> **The input**:
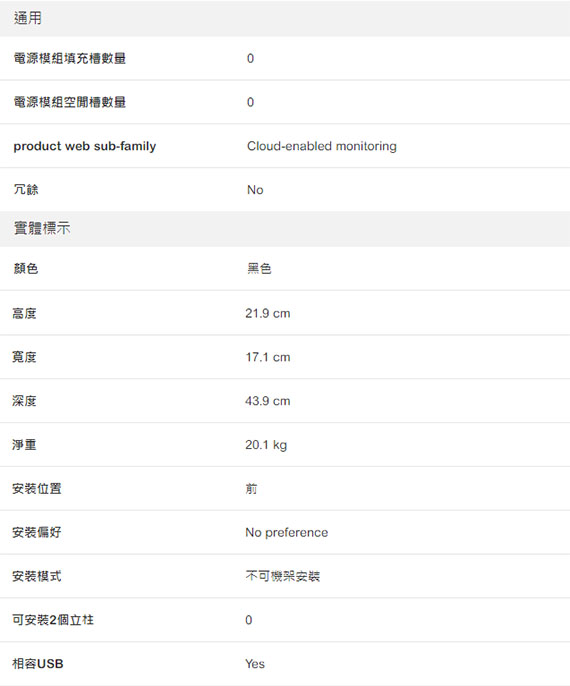Click the Yes value for 相容USB

click(x=255, y=664)
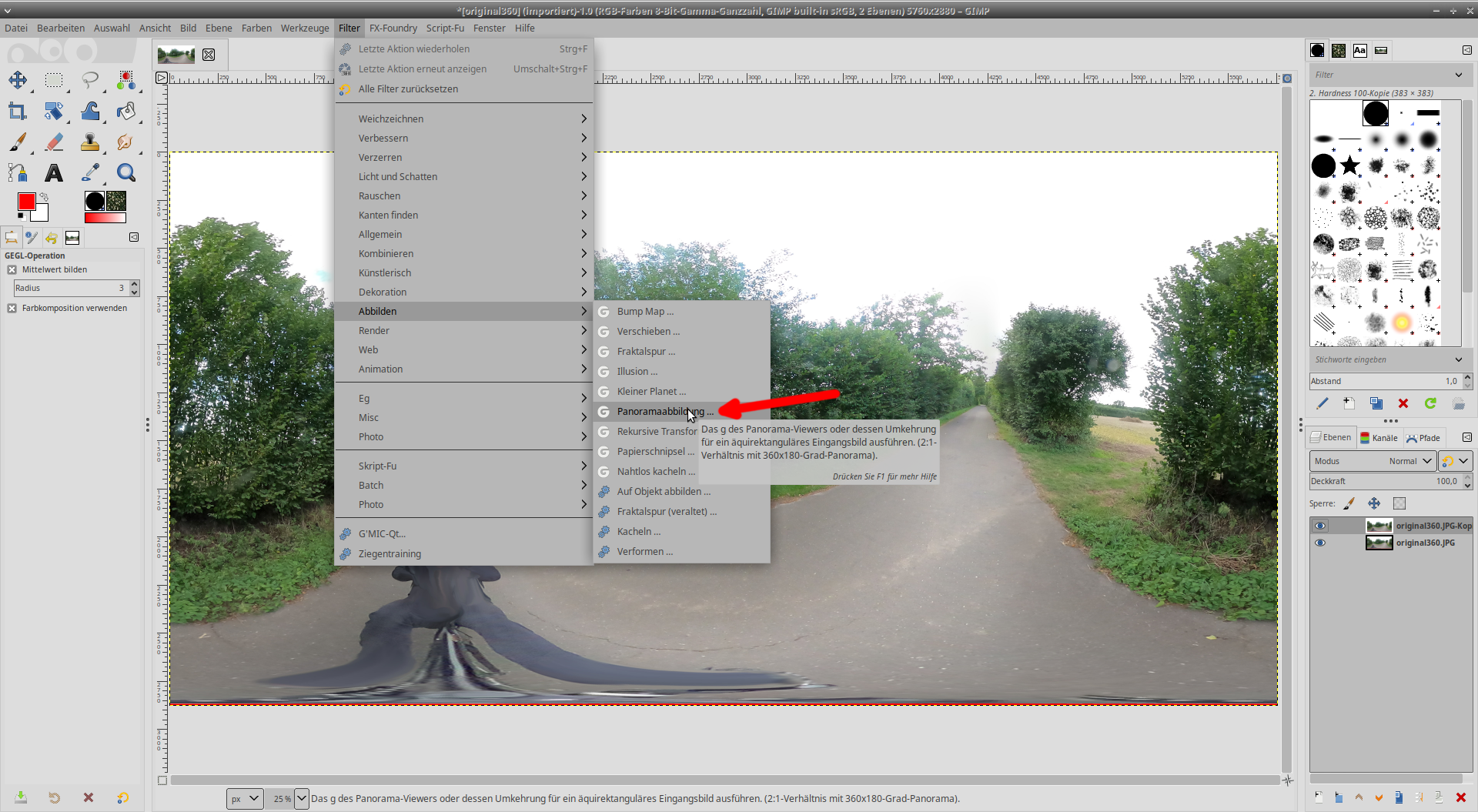Select the Text tool
Viewport: 1478px width, 812px height.
point(53,173)
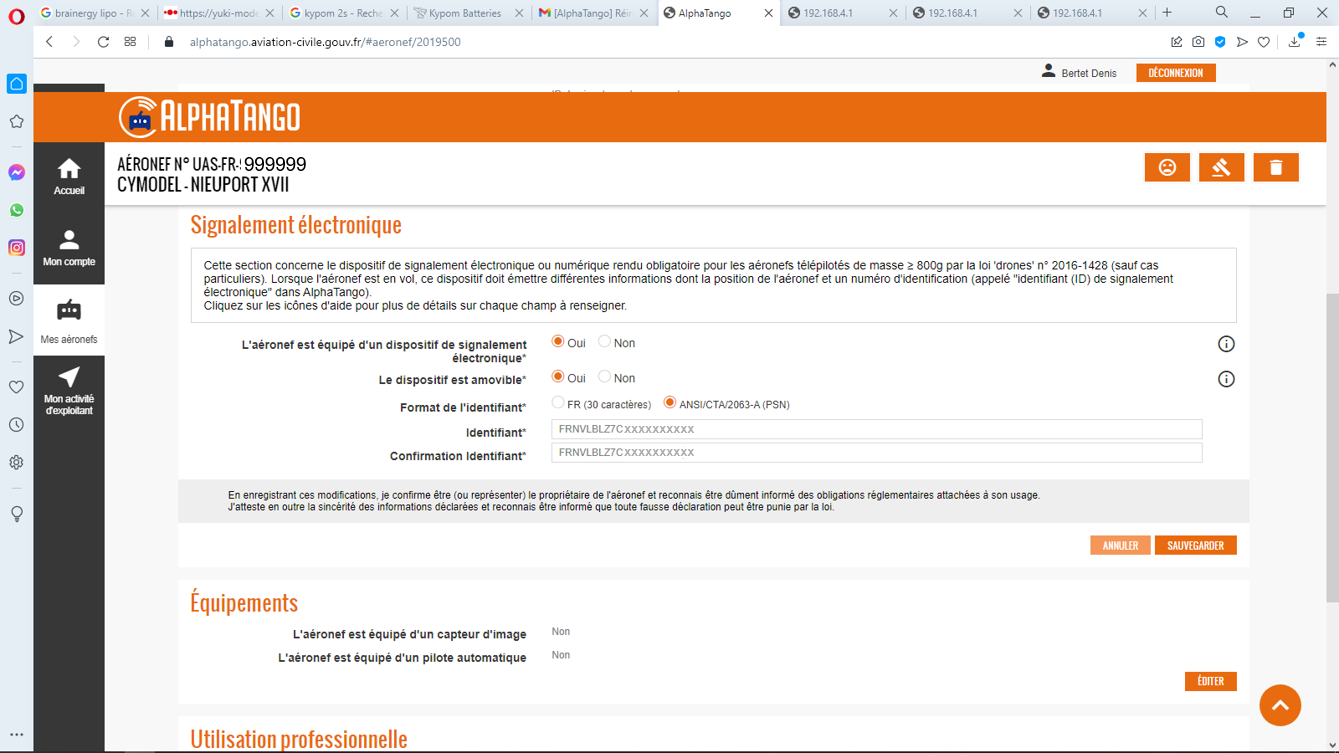Go to Mon compte in the sidebar
The height and width of the screenshot is (753, 1339).
[69, 248]
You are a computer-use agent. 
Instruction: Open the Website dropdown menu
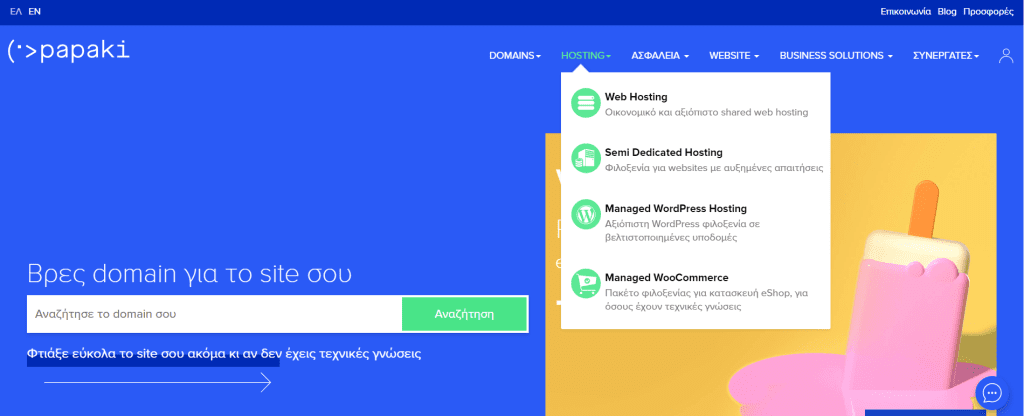[734, 56]
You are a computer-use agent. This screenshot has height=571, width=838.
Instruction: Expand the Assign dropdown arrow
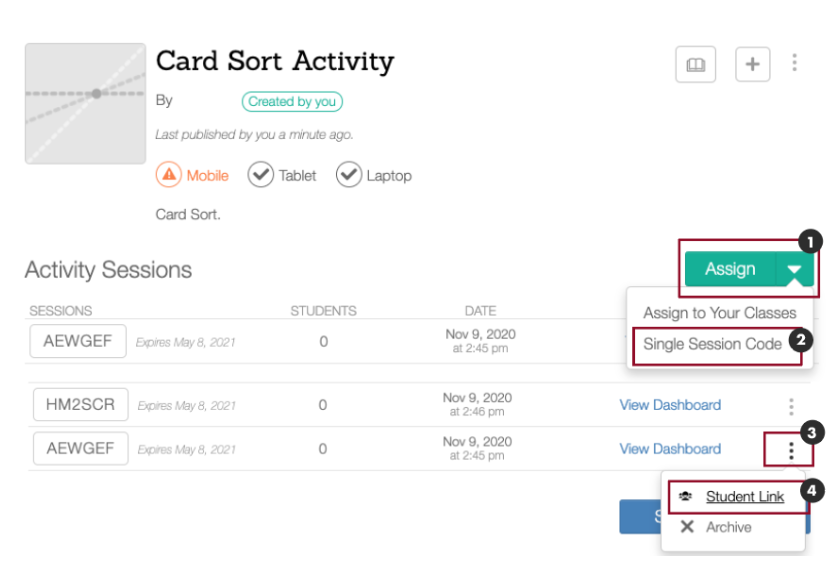point(795,269)
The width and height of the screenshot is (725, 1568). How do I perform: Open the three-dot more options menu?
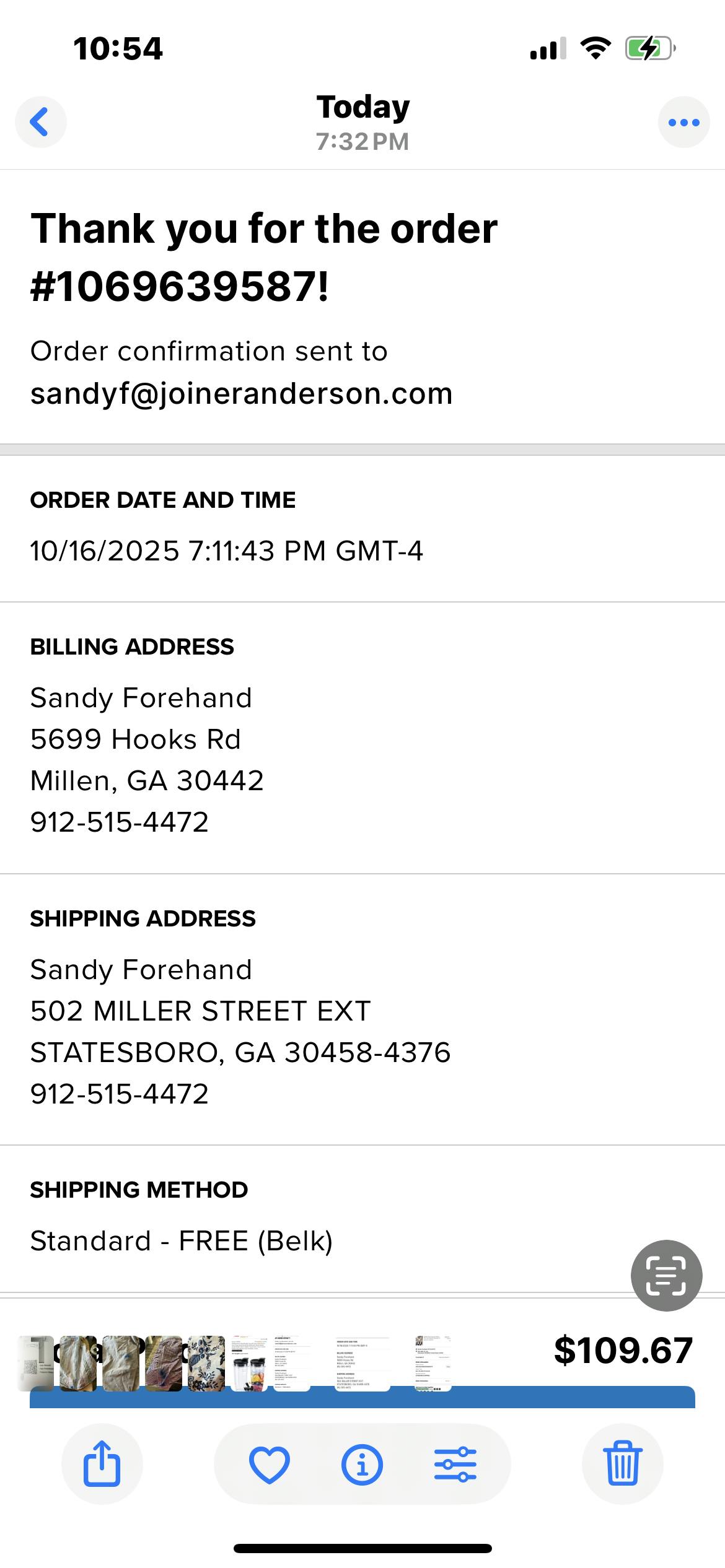(x=683, y=122)
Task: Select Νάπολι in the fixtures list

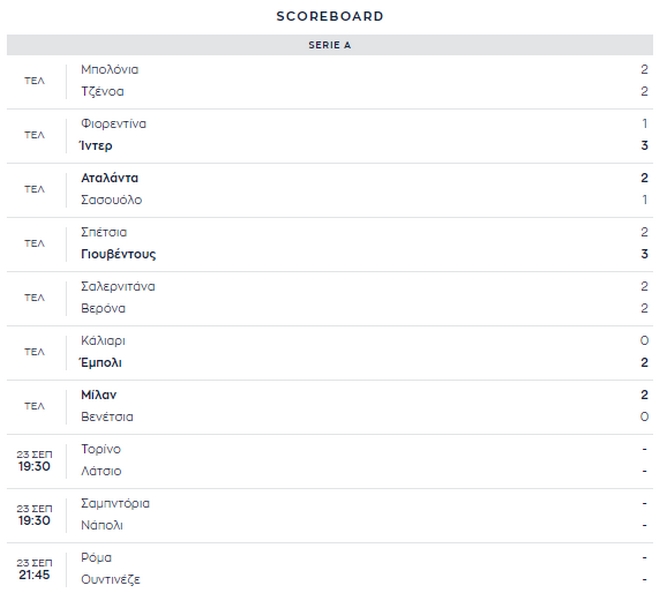Action: (102, 525)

> **Task**: Once you have counted the lines of the data that contain the word "computer", please reply with that number alone.

> **Written reply**: 2